Las farolas de mi barrio (Diario)
Publicado en Aug 24, 2015
Las farolas de mi barrio eran arte de verdad. Allá por 1956, el oficio de farolero era uno de los más atrayentes y atractivos de aquella nuestra infancia mil veces maravillosa (quizás maravillada) vivida por la Alcalde Sáinz de Baranda y sus alrededores. Ahora bien, no era lo mismo encender farolas que tirarse faroles. El problema no consistía en tirarse o no tirarse faroles para poder fardar más en todo aquel mundillo madrileño que se ubicaba entre Narváez, Retiro, Baranda y Esquerdo, sino que alguno se pasaba de la rosca y en lugar de tirarse faroles se convertía en fantasmón. Recuerdo, de manera especial, a uno de aquellos adultos (quizás hasta adúltero posiblemente) que se tiraba faroles continuados (como si de serial radiofónico fuese) con los chavales del barrio, contándonos truculentas historietas de cáracter cómico pero muy poco edificantes para con las mujeres. Y en aquel mundo del Madrid de los 50, siempre había un fantasmón de más. A nosotros nos sobraban los fantasmones porque teníamos suficiente fantasía como para saber dónde estaba el límite de lo maravilloso y la frontera de lo prohibido.

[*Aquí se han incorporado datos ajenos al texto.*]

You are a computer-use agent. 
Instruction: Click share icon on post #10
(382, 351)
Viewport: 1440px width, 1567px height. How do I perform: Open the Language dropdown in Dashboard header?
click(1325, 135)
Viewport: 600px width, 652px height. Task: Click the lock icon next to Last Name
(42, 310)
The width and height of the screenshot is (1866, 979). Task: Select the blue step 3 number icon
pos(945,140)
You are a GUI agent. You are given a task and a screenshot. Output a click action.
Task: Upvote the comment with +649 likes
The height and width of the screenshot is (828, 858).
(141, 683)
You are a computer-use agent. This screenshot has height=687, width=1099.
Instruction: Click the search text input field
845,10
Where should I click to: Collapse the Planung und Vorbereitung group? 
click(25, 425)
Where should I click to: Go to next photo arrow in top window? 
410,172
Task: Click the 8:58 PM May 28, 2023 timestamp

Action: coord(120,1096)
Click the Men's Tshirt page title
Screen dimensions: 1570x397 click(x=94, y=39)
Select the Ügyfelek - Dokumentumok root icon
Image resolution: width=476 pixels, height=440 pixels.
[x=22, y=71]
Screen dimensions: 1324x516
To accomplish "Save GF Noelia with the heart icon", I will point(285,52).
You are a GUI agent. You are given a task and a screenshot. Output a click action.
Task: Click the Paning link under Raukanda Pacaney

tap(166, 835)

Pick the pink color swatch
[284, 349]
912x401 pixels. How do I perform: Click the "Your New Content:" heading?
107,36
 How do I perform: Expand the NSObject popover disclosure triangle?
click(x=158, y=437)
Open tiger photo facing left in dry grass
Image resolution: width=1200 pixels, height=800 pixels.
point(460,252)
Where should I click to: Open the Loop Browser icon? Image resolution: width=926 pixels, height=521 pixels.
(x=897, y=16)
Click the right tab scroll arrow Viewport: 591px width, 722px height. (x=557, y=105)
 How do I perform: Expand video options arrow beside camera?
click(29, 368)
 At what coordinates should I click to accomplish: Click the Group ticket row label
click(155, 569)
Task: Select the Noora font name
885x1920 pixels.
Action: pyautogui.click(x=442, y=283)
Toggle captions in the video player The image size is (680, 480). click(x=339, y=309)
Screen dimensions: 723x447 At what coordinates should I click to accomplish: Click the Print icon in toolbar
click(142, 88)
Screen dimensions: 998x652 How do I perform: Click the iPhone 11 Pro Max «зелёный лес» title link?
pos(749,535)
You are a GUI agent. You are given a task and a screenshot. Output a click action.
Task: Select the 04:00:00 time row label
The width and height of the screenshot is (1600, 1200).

Hablando de aquellas farolas de mi barrio, quizás un tal Guerra (o tal vez sería mejor llamarle Guerrita por aquello de que se creía ser un torero en bicicleta) recuerde el día que estuvo a punto de descabezarse del todo cuando venía lanzado y sin frenos en dirección al puente. A punto estuvo hasta de caerse por el puente abajo. Recuerdo lo de la bolsa de caramelos y que crucé la calle batiendo el récord de los 10 metros lisos y que entonces fue cuando Guerrita, sin frenos y sin prudencia, fue a caer de bruces quedando a tan sólo unos centímetros de la farola del 56. Y recuerdo que hasta se lo llevaron al Hospital del Niño Jesús para darle gracias a Dios por no haberse partido la chinostra. Aquella anécdota fue muy comentada y muy celebrada en nuestra casa ante la admiración de los que venían a visitarnos y el silencio de mi padre que ya descubría de qué materia de aventurero estaba hecho mi cuerpo con licencia para vivir. Recuerdo la garganta del túnel donde una familia muy pobre (mejor dicho paupérrima) estaba habitando cual si fueran algo así como Carpanta y compañía. ¿Creen ustedes que me lo estoy inventando? Pues no. Todo fue verdad y pueden ustedes indagarlo preguntando a quienes vivían cerca de aquel puente (Bar El Puente y Avenida Doctor Esquerdo por ejemplo) para saber que era verdad que tendían la ropa colgando de unos alambres, debajo del puente del tren de Arganda, para que la secara el sol porque entonces todavía los pobres no tenían lavadoras automáticas ni en sueños y por eso Cervantes había escrito "La ilustre fregona". Y es que las farolas de mi barrio reunían, alrededor de ellas mismas, expectación, nerviosismo, emociones y todo aquel misterio de competir en el "patio de los leones" del cole. Me refiero al Lope de Rueda y aquella jauría como de lobos hambrientos aunque yo nunca fui un caperucito y les di varios cortes de mangas. Quizás Guerra (o mejor dicho el Guerrita de aquellos tiempos) todavía tiene grabada en su memoria (menos mal que Dios no quiso que fuera en su cabeza) aquella sensacional e impactante escena que llevó a cabo volando sin motor por encima de la bici y terminando a escasos centímetros de mi querida farola del 56. Aquellas farolas de mi barrio me enseñaron a ser bohemio desde mi más tierna infancia. Por eso me encantaban tanto las aventuras de la selva bajo sus luces nocturnas.